Zulip Chat Archive

Stream: Is there code for X?

Topic: incompleteness, undecidability


April Walker (Mar 27 2025 at 20:19):

Is there code around that can reason about formal systems enough to define these notions?

Aaron Liu (Mar 27 2025 at 21:15):

We have docs#Computable

Aaron Liu (Mar 27 2025 at 21:20):

We also have docs#FirstOrder.Language.Theory.IsComplete

Aaron Liu (Mar 27 2025 at 21:22):

Not sure exactly what you mean by "undecidability" though.

April Walker (Mar 27 2025 at 21:23):

These seem like good starting points, thanks!

April Walker (Mar 27 2025 at 21:25):

Being able to state that certain theorems/axioms are undecidable in X formal system.

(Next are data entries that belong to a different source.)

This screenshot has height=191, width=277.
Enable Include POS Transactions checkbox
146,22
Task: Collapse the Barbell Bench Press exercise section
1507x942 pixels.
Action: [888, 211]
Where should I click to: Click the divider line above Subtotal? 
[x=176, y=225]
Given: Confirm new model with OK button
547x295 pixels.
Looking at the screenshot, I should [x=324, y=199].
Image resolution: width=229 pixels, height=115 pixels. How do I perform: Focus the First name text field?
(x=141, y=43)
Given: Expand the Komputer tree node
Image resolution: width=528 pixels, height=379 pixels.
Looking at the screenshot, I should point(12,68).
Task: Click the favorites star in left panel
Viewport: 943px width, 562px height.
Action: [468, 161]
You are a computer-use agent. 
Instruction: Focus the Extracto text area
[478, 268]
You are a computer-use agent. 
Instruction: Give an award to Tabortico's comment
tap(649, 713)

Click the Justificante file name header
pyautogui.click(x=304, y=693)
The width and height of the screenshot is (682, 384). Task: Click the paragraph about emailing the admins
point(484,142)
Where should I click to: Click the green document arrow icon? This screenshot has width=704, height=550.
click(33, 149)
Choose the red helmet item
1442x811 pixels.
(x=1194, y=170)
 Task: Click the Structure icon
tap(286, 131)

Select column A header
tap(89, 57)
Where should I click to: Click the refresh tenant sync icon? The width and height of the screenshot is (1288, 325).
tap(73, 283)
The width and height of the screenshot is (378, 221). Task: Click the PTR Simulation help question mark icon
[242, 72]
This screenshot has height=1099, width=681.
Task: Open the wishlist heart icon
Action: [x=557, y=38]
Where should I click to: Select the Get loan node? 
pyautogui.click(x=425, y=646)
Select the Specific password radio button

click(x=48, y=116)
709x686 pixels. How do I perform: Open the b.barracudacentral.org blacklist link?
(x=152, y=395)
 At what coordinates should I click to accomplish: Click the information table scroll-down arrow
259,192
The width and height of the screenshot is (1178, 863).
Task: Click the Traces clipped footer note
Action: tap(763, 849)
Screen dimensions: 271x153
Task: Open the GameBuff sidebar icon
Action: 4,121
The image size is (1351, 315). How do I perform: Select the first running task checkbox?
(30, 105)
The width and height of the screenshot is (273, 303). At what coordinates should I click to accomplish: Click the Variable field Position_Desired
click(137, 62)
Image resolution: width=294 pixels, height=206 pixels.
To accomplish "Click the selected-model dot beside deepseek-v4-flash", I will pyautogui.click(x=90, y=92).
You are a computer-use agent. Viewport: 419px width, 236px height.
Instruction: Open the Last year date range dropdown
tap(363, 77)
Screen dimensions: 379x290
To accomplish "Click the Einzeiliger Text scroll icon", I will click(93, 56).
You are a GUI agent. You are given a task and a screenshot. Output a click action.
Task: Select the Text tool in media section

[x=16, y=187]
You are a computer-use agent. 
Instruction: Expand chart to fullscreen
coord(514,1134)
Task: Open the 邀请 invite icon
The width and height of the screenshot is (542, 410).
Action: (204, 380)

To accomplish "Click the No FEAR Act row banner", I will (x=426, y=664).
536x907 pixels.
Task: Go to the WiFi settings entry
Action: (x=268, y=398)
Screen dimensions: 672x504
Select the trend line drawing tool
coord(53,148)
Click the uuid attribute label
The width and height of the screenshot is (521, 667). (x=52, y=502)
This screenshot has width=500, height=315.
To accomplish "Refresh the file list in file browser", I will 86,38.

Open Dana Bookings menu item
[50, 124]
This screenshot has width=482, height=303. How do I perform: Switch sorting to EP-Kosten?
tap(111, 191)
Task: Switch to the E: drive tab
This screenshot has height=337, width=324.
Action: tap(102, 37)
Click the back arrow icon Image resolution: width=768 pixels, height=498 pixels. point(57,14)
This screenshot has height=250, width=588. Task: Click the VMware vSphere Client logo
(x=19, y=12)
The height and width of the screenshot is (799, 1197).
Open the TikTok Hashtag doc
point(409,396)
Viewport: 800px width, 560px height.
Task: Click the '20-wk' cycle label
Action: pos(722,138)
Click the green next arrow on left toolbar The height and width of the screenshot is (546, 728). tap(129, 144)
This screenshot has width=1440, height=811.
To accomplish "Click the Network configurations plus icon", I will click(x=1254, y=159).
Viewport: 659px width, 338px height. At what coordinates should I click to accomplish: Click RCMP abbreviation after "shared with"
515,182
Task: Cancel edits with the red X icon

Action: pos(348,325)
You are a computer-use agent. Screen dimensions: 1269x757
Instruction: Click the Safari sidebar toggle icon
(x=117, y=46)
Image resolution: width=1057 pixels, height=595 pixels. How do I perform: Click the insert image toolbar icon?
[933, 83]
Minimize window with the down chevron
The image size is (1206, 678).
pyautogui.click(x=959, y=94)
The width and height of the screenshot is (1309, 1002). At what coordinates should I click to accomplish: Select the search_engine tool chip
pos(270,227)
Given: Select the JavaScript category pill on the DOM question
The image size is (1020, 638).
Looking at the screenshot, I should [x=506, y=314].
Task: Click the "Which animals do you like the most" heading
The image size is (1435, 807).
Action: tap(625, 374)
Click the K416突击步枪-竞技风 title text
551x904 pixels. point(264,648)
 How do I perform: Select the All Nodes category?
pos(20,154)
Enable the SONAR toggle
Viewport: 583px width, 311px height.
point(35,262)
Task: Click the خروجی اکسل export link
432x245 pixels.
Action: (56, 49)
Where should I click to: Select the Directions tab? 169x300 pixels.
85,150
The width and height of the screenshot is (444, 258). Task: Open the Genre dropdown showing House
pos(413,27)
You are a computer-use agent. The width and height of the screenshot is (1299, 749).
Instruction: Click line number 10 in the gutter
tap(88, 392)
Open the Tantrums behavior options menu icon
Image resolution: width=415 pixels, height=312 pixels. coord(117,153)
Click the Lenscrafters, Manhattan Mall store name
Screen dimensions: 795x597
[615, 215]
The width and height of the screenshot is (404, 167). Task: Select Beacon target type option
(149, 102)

Aaron Liu (Mar 27 2025 at 21:26):

No but what does "undecidable" mean in this context

April Walker (Mar 27 2025 at 21:38):

I suppose the most straightforward way is to pick an appropriate formal system S and take the new system S + X (X is whatever statement you're stating facts about). If you can prove the consistency of S in S + X, you have a proof that X is undecidable in S via one of Gödel's incompleteness theorems

April Walker (Mar 27 2025 at 21:43):

The Paris-Harrington theorem follows this line, but I have no idea if anyone has formalized it yet

Aaron Liu (Mar 27 2025 at 21:45):

April Walker said:

I suppose the most straightforward way is to pick an appropriate formal system S and take the new system S + X (X is whatever statement you're stating facts about). If you can prove the consistency of S in S + X, you have a proof that X is undecidable in S via one of Gödel's incompleteness theorems

This just shows that X is not derivable from S? I still don't know what you mean by "undecidable".

April Walker (Mar 27 2025 at 21:58):

Any statement that can be written in the language of a formal system but not provable within it we call "undecidable". The Paris-Harrington theorem, for example, proves that the strengthened finite ramsey theorem (which can be stated in Peano arithmetic) cannot be proven in Peano arithmetic (thus is undecidable in Peano arithmetic)

Edward van de Meent (Mar 27 2025 at 22:05):

Any statement that cannot be proven nor disproven, presumably

Aaron Liu (Mar 27 2025 at 22:06):

After some searching, I can't find anything on proofs in mathlib.

Edward van de Meent (Mar 27 2025 at 22:08):

Otherwise, something like 0 = 1 is undecidable in peano arithmetic

Aaron Liu (Mar 27 2025 at 22:08):

I do know of Formalized Formal Logic.

April Walker (Mar 27 2025 at 22:43):

This seems to be the closest to what I had in mind, thank you!